The first thing that surprised me when I started prepping to cook the recipe was, when I removed the the veal scallopine I bought from it's packaging it was in thin strips. I have never cooked veal scallopine before, but I was expecting something more along the line of thin steak shaped pieces of meat, or rounds. That was just odd to me, but I kept on prepping. I was really surprised at how easy this was to make. The name makes it sound so, well, complicated I guess. Fancy name = lots of work, right? Nope, not true. Once I started cooking my biggest fear was overcooking the meat and making it tough but I cooked it just as is says in the recipe and it was perfect.

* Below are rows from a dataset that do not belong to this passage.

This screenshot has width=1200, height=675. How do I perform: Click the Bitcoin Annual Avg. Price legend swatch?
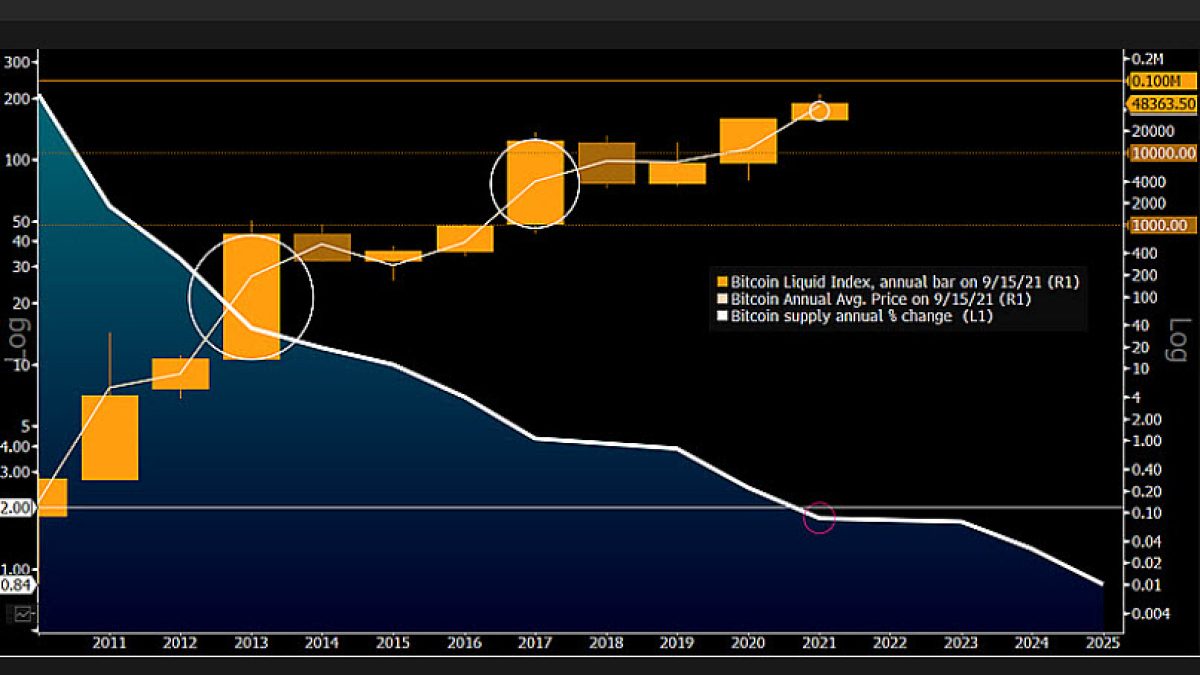[723, 299]
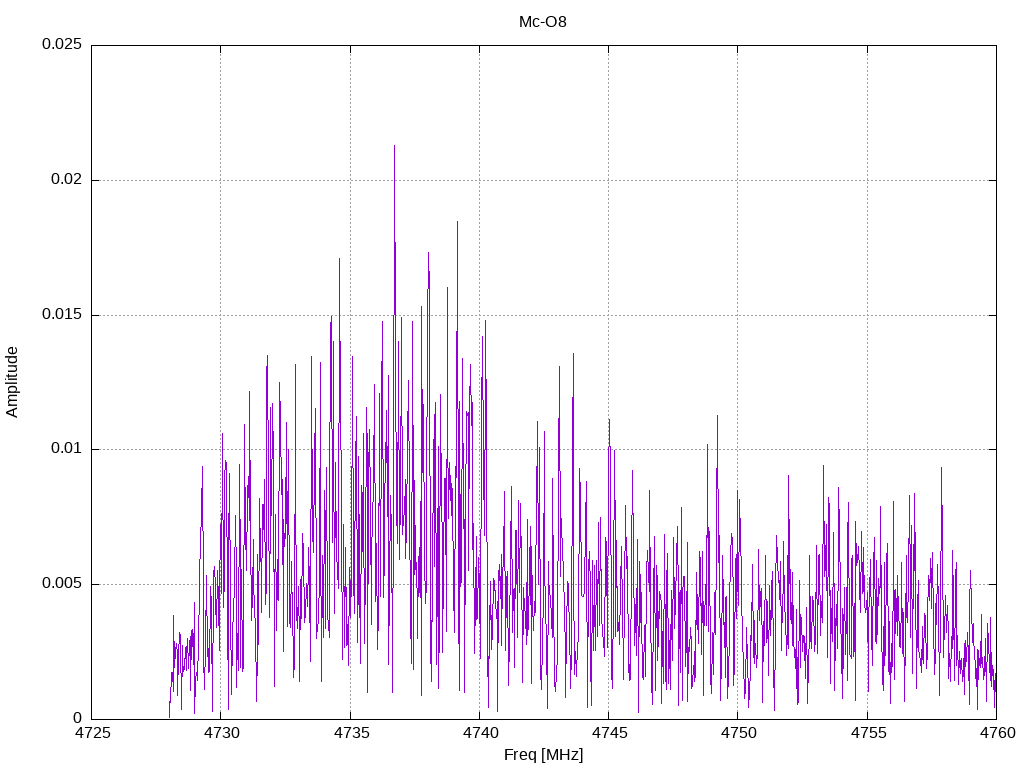Click the Mc-O8 plot title
Image resolution: width=1024 pixels, height=768 pixels.
click(543, 22)
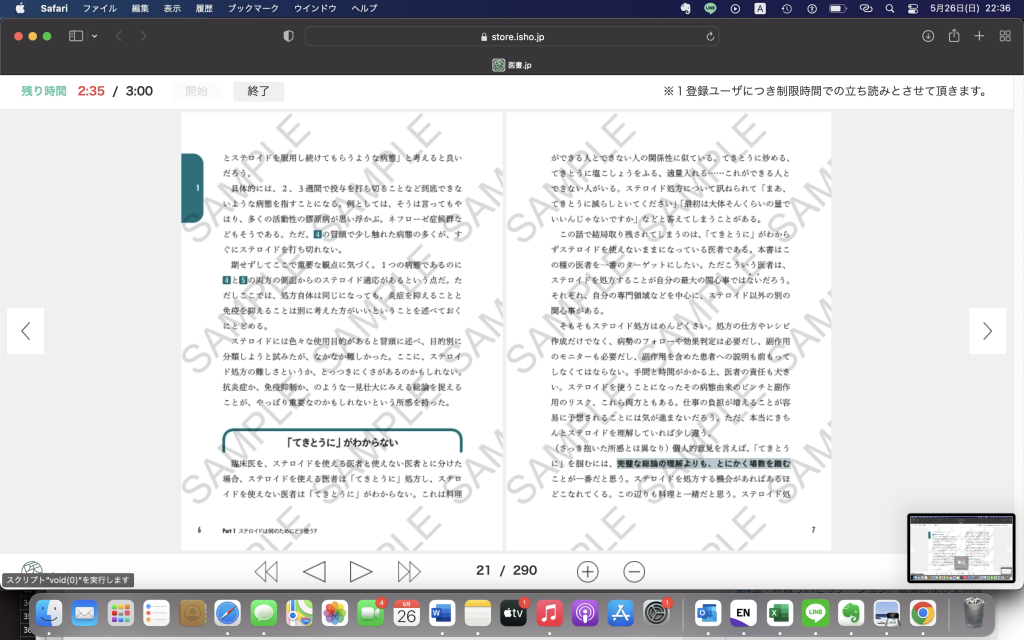Open the screenshot preview thumbnail
Image resolution: width=1024 pixels, height=640 pixels.
[961, 548]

I followed the recipe to the letter, like a good girl, and everything came out just as it was supposed to. I wasn't sure how to place it on the plate so I did the best I could with Rachael's instruction. Hopefully I was right. You can let me know how the picture looks.
As for the reviews, Jessi disliked it immediately. I think that could have been mostly in her head. She got herself psyched up that it she wouldn't like it, I am not sure. Kevin and I were both on the fence with it. I liked the veal, but wasn't jumping up and down about it. Kevin said he didn't like it. He did love the sauce with the avocados and asparagus though. I kind of thought this was a weird combo when I was making it, but really when you eat it all together it really was good. I am thinking about playing around with this sauce and the avocados and some other meats.

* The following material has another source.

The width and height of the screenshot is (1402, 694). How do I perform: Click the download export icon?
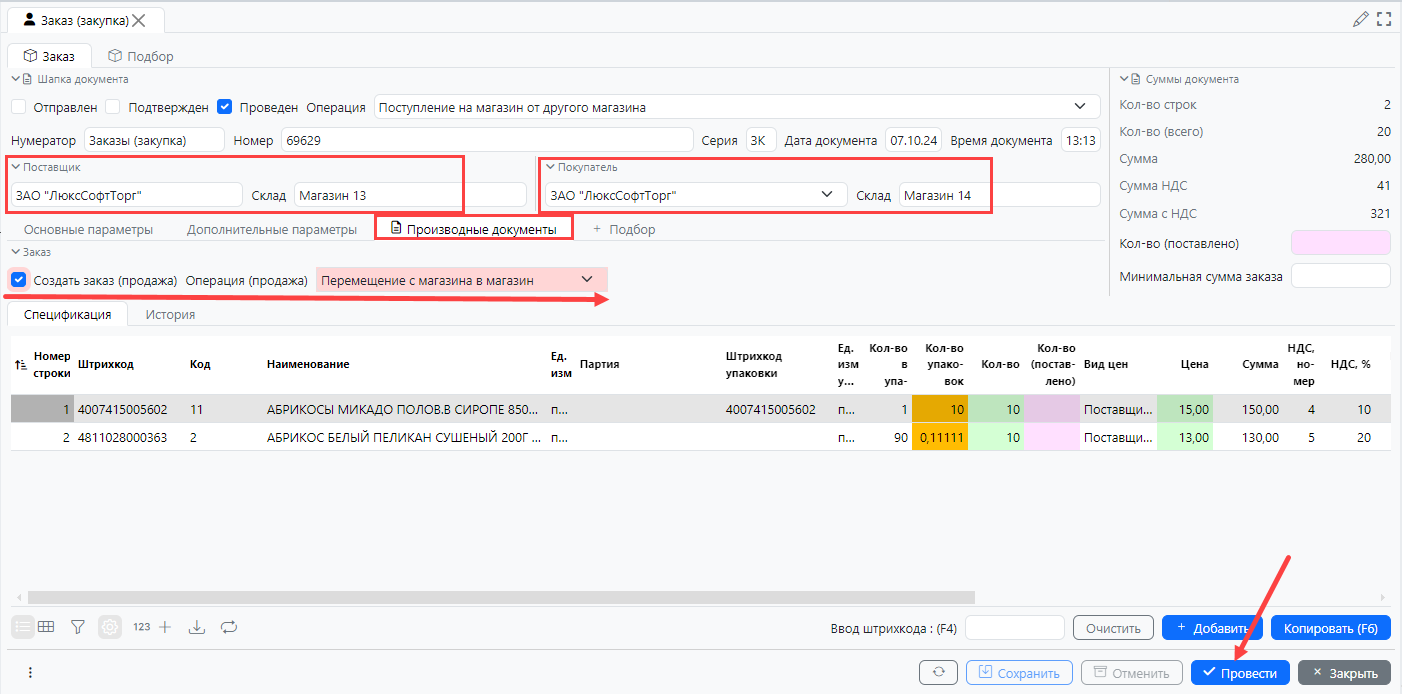(197, 627)
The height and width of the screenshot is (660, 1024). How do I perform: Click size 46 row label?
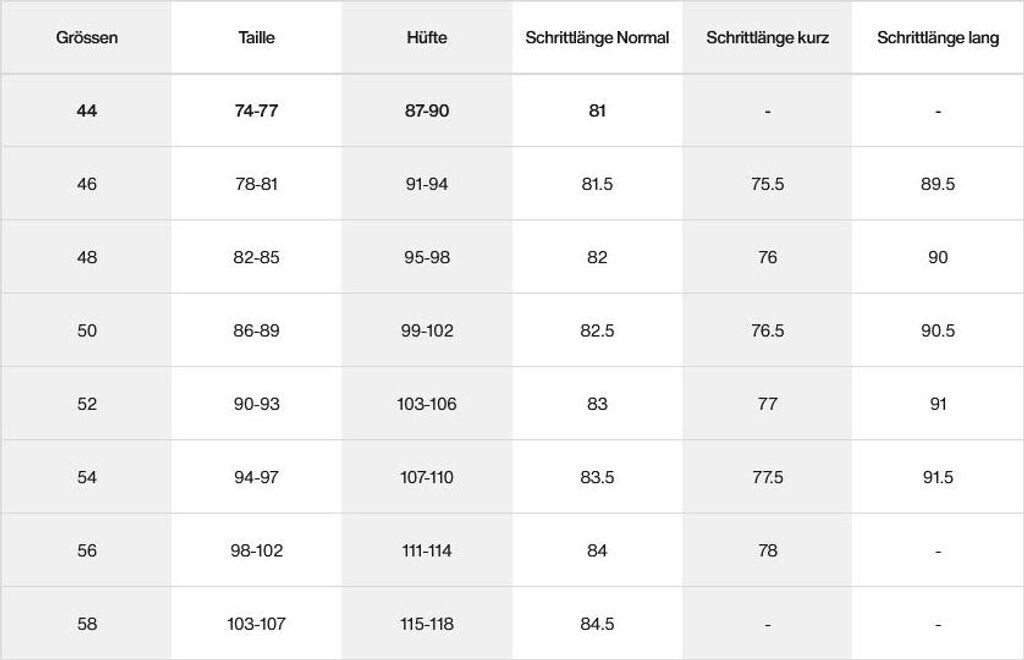(x=87, y=184)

If you like veal you will love this recipe. Rachael says "this dish is one buttery, delicious, edible ode to spring" and it really was very buttery. Like I said, I liked it but just that, liked it, wasn't head over heals in love with it.
Veal Scallopine with Dijon Sauce, Asparagus, and Avocados
1 pound very thin asparagus tips
2 ripe Haas avocados
EVOO for drizzling, plus 2 tablespoons
1 1/4 pounds veal scallopine
Coarse black pepper
1 tablespoon all purpose flour, plus more for dredging
3 tablespoons unsalted butter, cut into small pieces
1/2 dry white wine
1 cup chicken stock
2 tablespoons Dijon mustard
1/3 cup cream or half and half
3 tablespoons chopped fresh chives
In a large saucepan, bring 1 inch of water to a boil. Salt the water. Add a couple of curls of rind from the lemon and the asparagus tips. Cook the tips for 3 minutes, then drain and reserve.
Cut into and around the pits of the avocados. Scoop the flesh from the avocados, and slice. Dress the slices with a little lemon juice, a drizzle of EVOO, and a pinch of salt, reserve.
Preheat your largest skillet over medium heat. Season the veal with salt and pepper on both sides. Dredge the scallopine in a little flour. Add the two tablespoons of the EVOO and the two tablespoons of the butter to the hot skillet. WHen the butter melts into the oil, add the veal and cook for 2 minutes on each side, or until evenly light golden in color. Place the veal on a platter under a loose tent of foil.
Add the remaining tablespoon of butter and the tablespoon of flour to the skillet. Cook for 1 minute, then whisk in the wine and scrape up the pans drippings. Whisk the stock into the wine and add the thyme, salt, pepper, and mustard. Stir in the cream, then remove from the heat.
Arrange the asparagus and sliced avocados over the veal and pour a line of sauce over the top. Garnish the dinner plates or platter with chopped chives and serve.